Keto tip: Using butter and letting the cabbage caramelize slightly adds extra richness and flavor depth.
Storage & Serving Suggestions
• Store leftovers in an airtight container for up to 4 days.
• Reheat in a skillet to maintain texture — microwave if needed.
• Freeze for up to 2 months; thaw and re-sauté briefly before serving.
• Serve with grilled chicken, sausage, shrimp, or fried eggs for a complete high-protein meal.
Meal prep idea: Add cooked ground turkey for a 1-pan protein bowl.
Tips & FAQs
Why is cabbage great for low-carb diets?
It’s high in fiber yet low in net carbs, making it a filling veggie with minimal impact on carb counts.
Can I make this without garlic?
Yes — replace with onion powder or add herbs like thyme or parsley for extra flavor.

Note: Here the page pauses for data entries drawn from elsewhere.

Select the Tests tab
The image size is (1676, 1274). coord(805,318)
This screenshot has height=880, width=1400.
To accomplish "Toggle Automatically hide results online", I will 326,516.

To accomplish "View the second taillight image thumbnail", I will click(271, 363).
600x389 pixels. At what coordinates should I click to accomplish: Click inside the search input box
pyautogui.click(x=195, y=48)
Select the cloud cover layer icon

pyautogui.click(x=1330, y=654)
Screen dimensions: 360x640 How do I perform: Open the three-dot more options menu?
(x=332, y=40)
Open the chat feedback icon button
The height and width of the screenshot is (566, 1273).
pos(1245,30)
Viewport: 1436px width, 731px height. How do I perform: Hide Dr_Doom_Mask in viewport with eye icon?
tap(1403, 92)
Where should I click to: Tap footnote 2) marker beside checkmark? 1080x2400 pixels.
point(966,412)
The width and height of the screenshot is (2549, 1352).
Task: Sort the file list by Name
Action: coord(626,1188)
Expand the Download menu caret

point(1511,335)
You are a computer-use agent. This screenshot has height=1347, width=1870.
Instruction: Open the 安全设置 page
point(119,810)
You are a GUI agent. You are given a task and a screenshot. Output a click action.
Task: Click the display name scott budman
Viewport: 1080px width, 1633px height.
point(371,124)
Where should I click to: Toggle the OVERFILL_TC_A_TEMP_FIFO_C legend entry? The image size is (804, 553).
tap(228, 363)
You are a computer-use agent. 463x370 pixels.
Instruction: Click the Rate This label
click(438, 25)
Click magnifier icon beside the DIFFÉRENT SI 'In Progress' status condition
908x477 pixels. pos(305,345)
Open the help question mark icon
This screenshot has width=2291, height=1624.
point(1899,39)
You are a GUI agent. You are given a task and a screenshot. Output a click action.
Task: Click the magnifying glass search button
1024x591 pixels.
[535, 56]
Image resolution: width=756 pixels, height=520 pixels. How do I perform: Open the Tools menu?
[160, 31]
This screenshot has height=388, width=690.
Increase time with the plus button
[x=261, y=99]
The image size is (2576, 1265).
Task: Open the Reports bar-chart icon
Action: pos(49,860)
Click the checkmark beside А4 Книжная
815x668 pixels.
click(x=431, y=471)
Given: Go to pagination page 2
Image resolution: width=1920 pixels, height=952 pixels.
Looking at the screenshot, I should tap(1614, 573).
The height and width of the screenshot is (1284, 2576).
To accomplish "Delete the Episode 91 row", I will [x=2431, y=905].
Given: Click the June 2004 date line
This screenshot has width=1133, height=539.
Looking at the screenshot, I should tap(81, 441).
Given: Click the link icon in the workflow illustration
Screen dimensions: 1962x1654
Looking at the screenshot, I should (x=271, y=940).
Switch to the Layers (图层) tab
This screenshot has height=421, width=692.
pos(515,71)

How do I keep cabbage from getting mushy?
Sauté over medium-high heat and avoid overcrowding the pan so moisture evaporates.
Can I add meat for more protein?
Absolutely — chopped chicken, smoked turkey bacon, or lean ground beef all fit perfectly.
Does red cabbage work too?
Yes! It adds beautiful color and identical nutrition, just slightly longer cook time.